La iniciativa, impulsada por la presidenta Claudia Sheinbaum Pardo, fue respaldada por las bancadas mayoritarias en el recinto legislativo. Según reportes de la sesión, la votación registró 363 votos a favor, 64 en contra y 20 abstenciones, aunque otras fuentes mencionan una aprobación con 458 votos a favor en lo general.
El nuevo marco constitucional fija como límite máximo de pensión la mitad de la remuneración de la persona titular del Ejecutivo federal, lo que equivale aproximadamente a 70,000 pesos mensuales. La medida impacta a jubilados de entidades como Petróleos Mexicanos, Comisión Federal de Electricidad, Banobras y Luz y Fuerza del Centro.
Durante el debate, la diputada Margarita Zavala sostuvo que la reforma viola el derecho humano a la no retroactividad consagrado en el artículo 14 constitucional. Señaló que los legisladores emitieron su voto con información imprecisa o falsa sobre los alcances reales del dictamen.
Por su parte, el coordinador del PRI, Rubén Moreira, dijo que pese a la inconformidad de su bancada, votarían a favor de la iniciativa. Advirtió riesgos de retroactividad y omisiones relevantes en el dictamen, señalando que están en contra de las pensiones doradas pero consideran que Morena no está haciendo nada eficaz para eliminarlas.
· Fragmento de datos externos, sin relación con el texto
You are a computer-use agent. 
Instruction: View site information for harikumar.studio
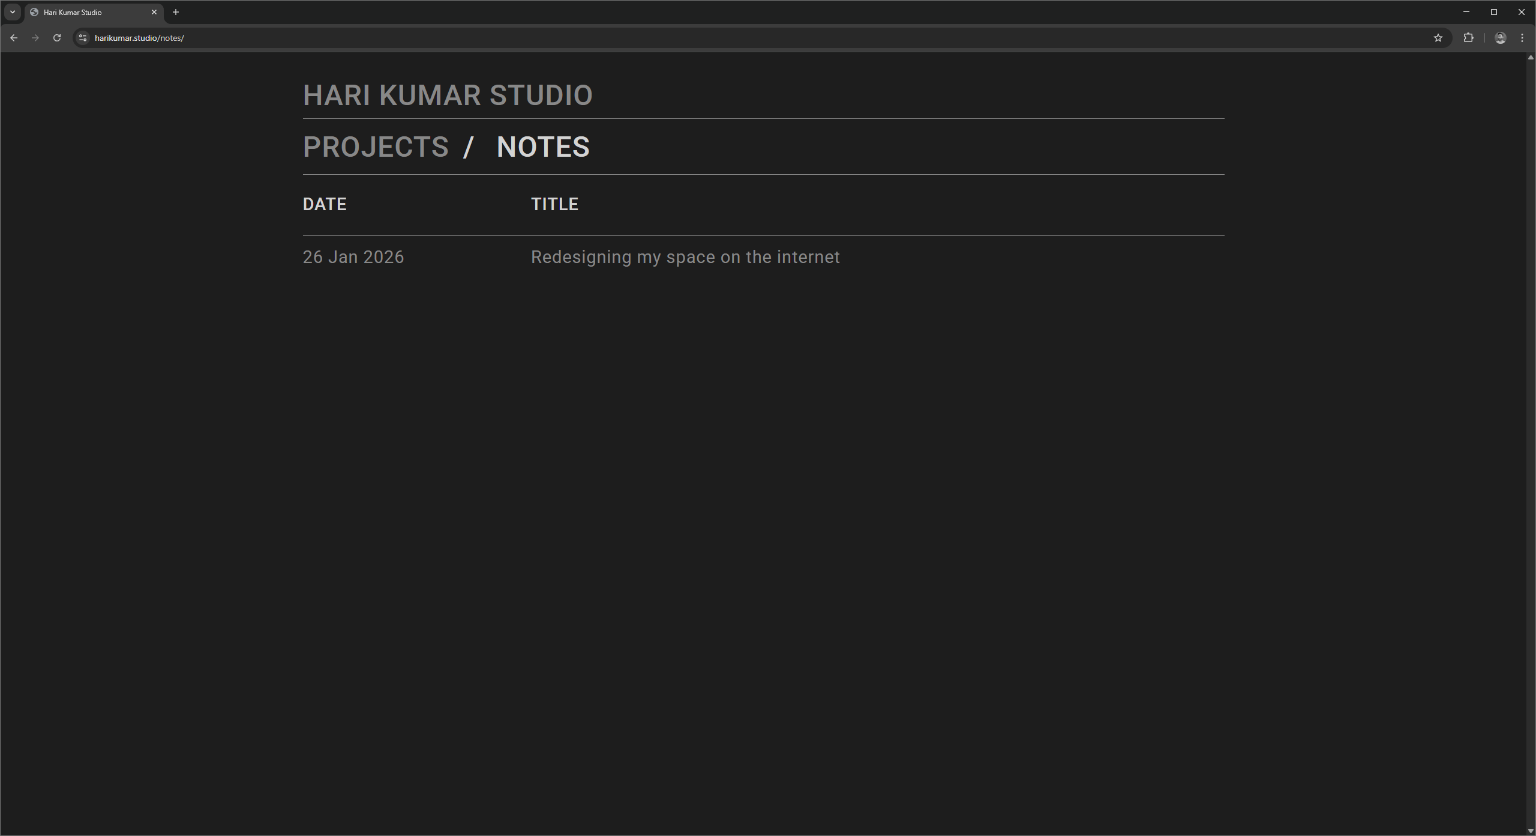[83, 38]
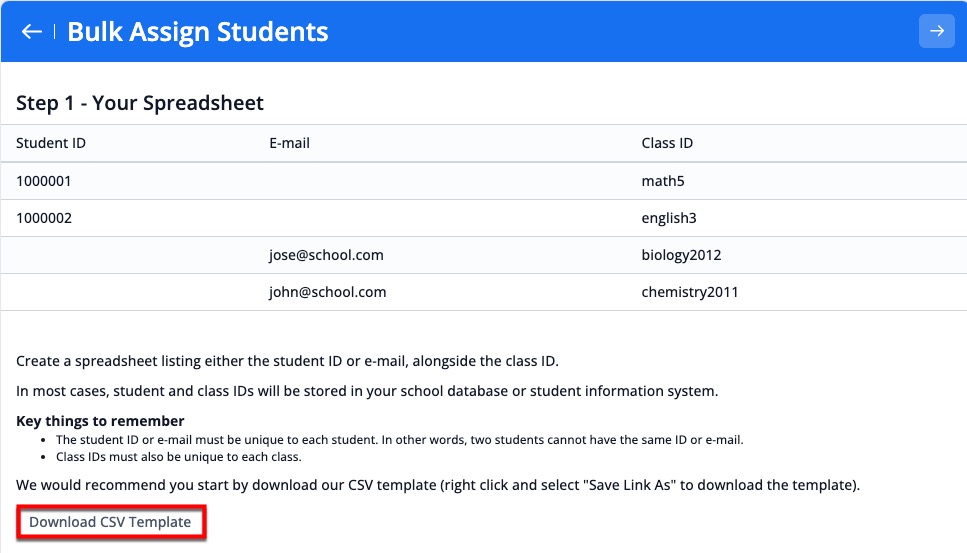Click the E-mail column header
The height and width of the screenshot is (553, 967).
(289, 143)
El texto aprobado excluye explícitamente de este tope a las Fuerzas Armadas, las pensiones derivadas de aportaciones voluntarias a sistemas de ahorro para el retiro, las constituidas con aportaciones sindicales y las pensiones no contributivas. También incorpora lenguaje inclusivo en el decreto.
La sesión se desarrolló entre protestas de jubilados de empresas públicas que intentaron ingresar por la fuerza al Palacio Legislativo de San Lázaro. La reforma ahora deberá ser discutida y aprobada por el Senado de la República para entrar en vigor.